Moneychanginghands Steve Greenhouse over at the New York Times gives us the scoop about an interesting new workplace study by Ruth Milkman, among others:

Low-wage workers are routinely denied proper overtime pay and are often paid less than the minimum wage, according to a new study based on a survey of workers in New York, Los Angeles and Chicago.

The study, the most comprehensive examination of wage-law violations in a decade, also found that 68 percent of the workers interviewed had experienced at least one pay-related violation in the previous work week.

“We were all surprised by the high prevalence rate,” said Ruth Milkman, one of the study’s authors and a sociology professor at the University of California, Los Angeles, and the City University of New York.
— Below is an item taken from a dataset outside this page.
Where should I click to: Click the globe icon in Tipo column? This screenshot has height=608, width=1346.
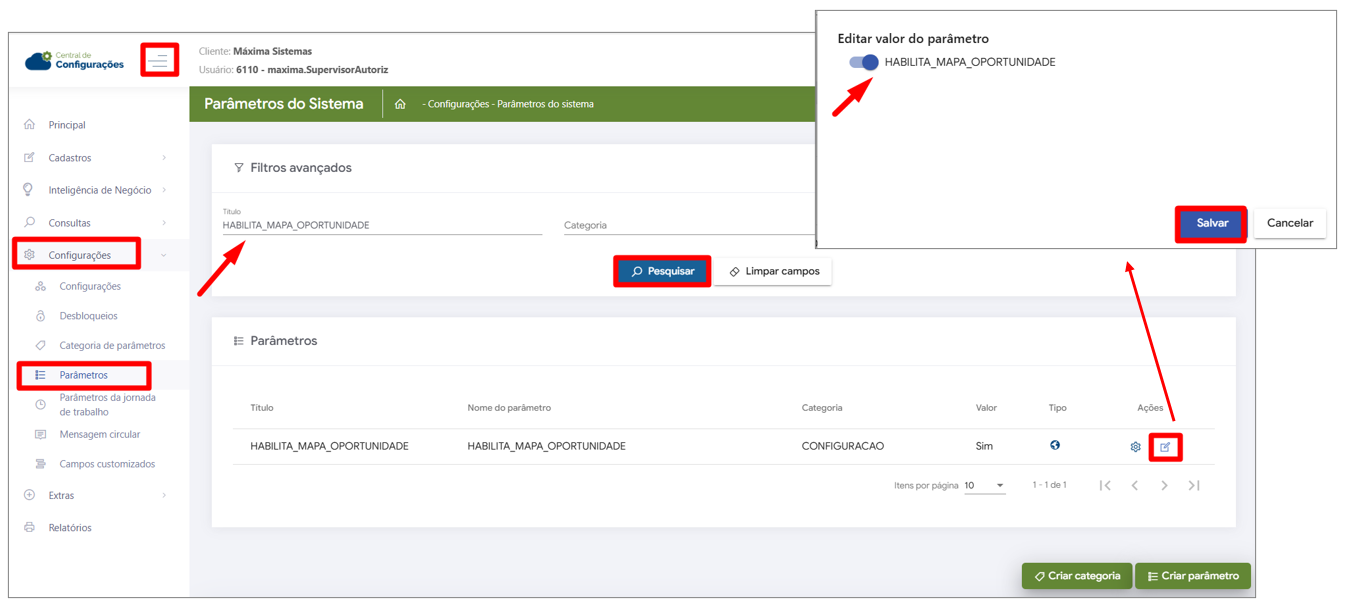tap(1055, 445)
The study, to be released on Wednesday, was financed by the Ford, Joyce, Haynes and Russell Sage Foundations.

In surveying 4,387 workers in various low-wage industries, including apparel manufacturing, child care and discount retailing, the researchers found that the typical worker had lost $51 the previous week through wage violations, out of average weekly earnings of $339. That translates into a 15 percent loss in pay.

Part of the study’s findings were that employers of low-income workers were successful in intimidating them not to bring workplace claims, including worker compensation claims.

I actually think this study resonates with the current fight between unions and companies over the Employee Free Choice Act and the need for voluntary recognition of unions versus the need to keep secret ballot elections.

Really what this argument is all about is whether you are more concerned about union intimidation or management intimidation in the workplace.  I think, at least in the low income world, this study is further proof that employer intimidation is much more prevalent and impactful.  As someone recently put it to me: there is just something about an employer having the ultimate power of hiring and firing workers.